A: Main differences:

• Spatial Information Integration: CellChat_spatial uses cell spatial coordinate information, only considering spatially proximal cell-cell communication.
• Distance Factor: Introduces parameters such as distance.use, interaction.range, adjusting communication probability according to inter-cell distance.
• Contact-Dependent Signals: Can distinguish contact-dependent and secretory signals, more accurately reflecting biological reality.
• Spatial Visualization: Provides spatial position communication visualization, intuitively displaying communication distribution in tissues.

Q2: How long does CellChat_spatial analysis take?

A: Analysis time depends on data size:

• Small datasets (1,000-5,000 cells): 30 minutes - 1 hour.
• Medium datasets (5,000-20,000 cells): 1-3 hours.
• Large datasets (> 20,000 cells): 3-8 hours or longer.
• It is recommended to use the Downsample function for large datasets to accelerate analysis.

Q3: How to set an appropriate interaction.range parameter?

A: Depends on the following factors:

• Spatial Technology Resolution: High-resolution technologies (e.g., MERFISH) use smaller values (50-100 μm), low-resolution technologies (e.g., Visium) use larger values (200-300 μm).
• Tissue Type: Dense tissues (e.g., tumors) use smaller values, loose tissues (e.g., lymph nodes) use larger values.
• Signal Type: Use smaller values for short-distance signals, larger values for long-distance signals.
• Default: In most cases, the default 250 μm is reasonable.

Q4: How to choose between triMean and truncatedMean methods?

A:

• triMean: Stricter, suitable for scenarios requiring high-confidence communication networks, results are more conservative but reliable.
• truncatedMean: Looser, suitable for exploratory analysis, can discover more potential communications, recommended for spatial data.
• Recommendation: Use truncatedMean (trim=0.1) for initial analysis, try triMean if results are too noisy.

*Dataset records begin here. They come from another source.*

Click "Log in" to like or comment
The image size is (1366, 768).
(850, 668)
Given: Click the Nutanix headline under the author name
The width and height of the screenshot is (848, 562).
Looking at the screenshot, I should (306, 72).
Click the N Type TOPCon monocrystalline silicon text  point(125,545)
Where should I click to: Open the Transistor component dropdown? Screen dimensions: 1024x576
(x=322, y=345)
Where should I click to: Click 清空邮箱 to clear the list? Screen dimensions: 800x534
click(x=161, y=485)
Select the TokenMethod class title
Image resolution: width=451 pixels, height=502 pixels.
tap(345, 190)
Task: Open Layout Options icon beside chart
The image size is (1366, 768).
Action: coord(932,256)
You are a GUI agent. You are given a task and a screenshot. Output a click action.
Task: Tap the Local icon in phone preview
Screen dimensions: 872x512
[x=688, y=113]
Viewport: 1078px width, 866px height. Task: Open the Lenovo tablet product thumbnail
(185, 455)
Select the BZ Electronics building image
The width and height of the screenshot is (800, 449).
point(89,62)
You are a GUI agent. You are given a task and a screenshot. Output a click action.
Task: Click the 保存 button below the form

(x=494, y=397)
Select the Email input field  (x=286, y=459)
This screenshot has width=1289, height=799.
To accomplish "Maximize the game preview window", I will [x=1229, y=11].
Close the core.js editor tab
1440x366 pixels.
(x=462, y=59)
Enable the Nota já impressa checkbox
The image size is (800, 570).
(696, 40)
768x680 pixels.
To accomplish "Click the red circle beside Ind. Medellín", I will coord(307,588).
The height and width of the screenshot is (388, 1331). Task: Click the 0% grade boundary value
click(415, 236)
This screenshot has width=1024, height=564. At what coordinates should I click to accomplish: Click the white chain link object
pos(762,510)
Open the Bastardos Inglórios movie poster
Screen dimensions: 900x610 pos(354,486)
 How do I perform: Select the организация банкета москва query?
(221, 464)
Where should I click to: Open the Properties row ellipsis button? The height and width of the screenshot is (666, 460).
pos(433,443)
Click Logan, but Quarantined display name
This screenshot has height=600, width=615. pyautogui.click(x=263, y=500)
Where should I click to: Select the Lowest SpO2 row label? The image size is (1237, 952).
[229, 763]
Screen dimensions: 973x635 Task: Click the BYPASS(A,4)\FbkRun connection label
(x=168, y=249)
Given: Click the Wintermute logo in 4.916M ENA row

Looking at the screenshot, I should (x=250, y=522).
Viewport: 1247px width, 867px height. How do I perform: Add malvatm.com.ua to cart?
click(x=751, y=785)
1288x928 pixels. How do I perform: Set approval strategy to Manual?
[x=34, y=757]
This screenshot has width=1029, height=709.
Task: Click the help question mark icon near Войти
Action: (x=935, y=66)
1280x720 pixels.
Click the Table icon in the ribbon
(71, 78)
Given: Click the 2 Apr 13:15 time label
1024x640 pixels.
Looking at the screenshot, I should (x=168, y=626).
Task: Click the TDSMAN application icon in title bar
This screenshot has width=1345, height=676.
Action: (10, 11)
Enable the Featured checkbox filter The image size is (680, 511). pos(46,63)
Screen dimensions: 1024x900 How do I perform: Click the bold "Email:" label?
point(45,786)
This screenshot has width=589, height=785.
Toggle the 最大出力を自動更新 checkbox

Q5: Why are there very few interactions in my results?

A: Possible reasons and solutions:

• Parameters too strict: Lower trim value (e.g., from 0.25 to 0.1), or change triMean to truncatedMean.
• Insufficient cell number: Ensure each cell type has at least 10-20 cells.
• Low sequencing depth: Ligand/receptor gene expression is low and undetected, consider using higher depth data.
• Improper cell type selection: Some cell types inherently have less communication, try analyzing other cell types.

Q6: How to interpret spatial position communication visualization plots?

A:

• Dense connection areas: Indicate active cell communication in this area, possibly a functionally important microenvironment.
• Long-distance connections: May be secretory signals, or check for false positives (adjust interaction.range).
• Connection direction: Observe the spatial propagation direction of signals, identifying signal sources and target regions.
• Combine with cell type distribution: Interpret communication patterns in combination with spatial distribution of cell types.

Q7: What are the data quality requirements for CellChat_spatial?

A: Key requirements include:

• Accurate spatial coordinates: Must have coordinate information in spatial dimensionality reduction.
• Reasonable cell number: Each cell type ≥ 10 cells, total cells ≥ 1000.
• Sufficient sequencing depth: Able to detect expression of ligand and receptor genes.
• Accurate cell type annotation: Accuracy of cell type annotation directly affects result reliability.

Q8: How to perform multi-sample comparative analysis?

A:

1. On SeekSoul™ Online, you can select multiple samples in the "Comparison Object" (Group Names) parameter.
2. The system will analyze each sample separately and then compare them.
3. Results will display the communication network of each sample and the differences between samples.